Today i just realized the reason for the way ive acted my whole life:Self Sabotage.I realized that i would always try my hardest to do good and then inevitably i would make myself fail.All the bad experiences i have gone through,the drugs, hanging with the wrong people, the terrible sleep patterns,not being able to keep commitments for long periods,shutting myself off from the world,using other voids and the isolation barrier between people has all been created by me sub-conciously to recreate the pain of my low self sense of worth from childhood.
With people i have always felt outcasted,lower,weaker and all my whole hearted concious attempts at making an effort were shot down by my sub concious desire to hurt myself.Not physically but mentally/emotionally.I can't believe how long it took me to figure out but its so difficult to see the patterns in yourself, even if you've been doing them a lifetime.
I got in an discussion/argument with my mum this morning because i was going to work and hadn't slept.She mentioned i had a pattern of self sabotage and it clicked something in me, all my emotions,thoughts and feelings fired up inside and i flipped out.I went out back, i cried man because i saw all the reasons i had hurt myself my entire life due to my low sense of worth and then it just disappeared.I felt completely alive, i dropped a lifetime of pain it was an incredible feeling.I then cancelled work(with the return of an angry boss)went to sleep and now im awake again.My body and thoughts are in a weird state but my throat doesn't have a tightness anymore,i feel lighter and much more confident,something has changed.
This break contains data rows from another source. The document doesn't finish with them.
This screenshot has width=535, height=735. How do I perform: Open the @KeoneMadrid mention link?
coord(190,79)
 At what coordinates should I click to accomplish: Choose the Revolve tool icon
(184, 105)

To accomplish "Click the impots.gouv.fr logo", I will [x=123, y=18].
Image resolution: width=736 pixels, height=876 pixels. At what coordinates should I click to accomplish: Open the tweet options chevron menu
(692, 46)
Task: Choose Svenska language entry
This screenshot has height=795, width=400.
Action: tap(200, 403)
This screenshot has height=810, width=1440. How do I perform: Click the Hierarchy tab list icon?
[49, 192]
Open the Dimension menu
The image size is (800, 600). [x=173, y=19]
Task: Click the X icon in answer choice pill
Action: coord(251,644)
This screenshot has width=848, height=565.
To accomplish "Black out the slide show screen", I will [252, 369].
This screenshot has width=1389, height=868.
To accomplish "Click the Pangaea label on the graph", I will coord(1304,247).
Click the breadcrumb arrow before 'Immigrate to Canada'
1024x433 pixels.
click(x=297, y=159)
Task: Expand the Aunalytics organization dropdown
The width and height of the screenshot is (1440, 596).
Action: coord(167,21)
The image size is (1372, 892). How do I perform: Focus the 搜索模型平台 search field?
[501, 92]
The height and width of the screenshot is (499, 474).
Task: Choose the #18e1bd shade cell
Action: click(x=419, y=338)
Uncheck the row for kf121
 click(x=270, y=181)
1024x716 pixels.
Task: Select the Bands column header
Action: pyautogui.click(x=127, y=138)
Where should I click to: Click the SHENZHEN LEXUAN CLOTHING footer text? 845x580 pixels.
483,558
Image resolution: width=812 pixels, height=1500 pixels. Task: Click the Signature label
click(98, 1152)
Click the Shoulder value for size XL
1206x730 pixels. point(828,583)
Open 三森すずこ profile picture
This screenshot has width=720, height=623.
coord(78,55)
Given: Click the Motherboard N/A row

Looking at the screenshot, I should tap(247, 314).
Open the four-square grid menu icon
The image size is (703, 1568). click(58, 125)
I can't explain it, i don't think she realized how bad my self sabotage was how it determined everything ive done.I even found that now i could look her in the eye...the hatred for my mum has dropped a bit.I'm going to say there is right now a reason for your anxiety, its not a personality defect or something wrong with you theres a pain in our hearts that has to be overcome. I believe this 100% true
, i'm sure i will be back here to post how i interact with people now.Just keep in mind i've been trying to find out the core reasons for my problems for awhile and i was having old feelings pop up as of very recent, maybe it was just inevitable to come up and all i needed was that final hint.
May you all find the courage to escape from your own suffering and face your fears.My heart literally goes out to everyone on this website.Peace and love to all.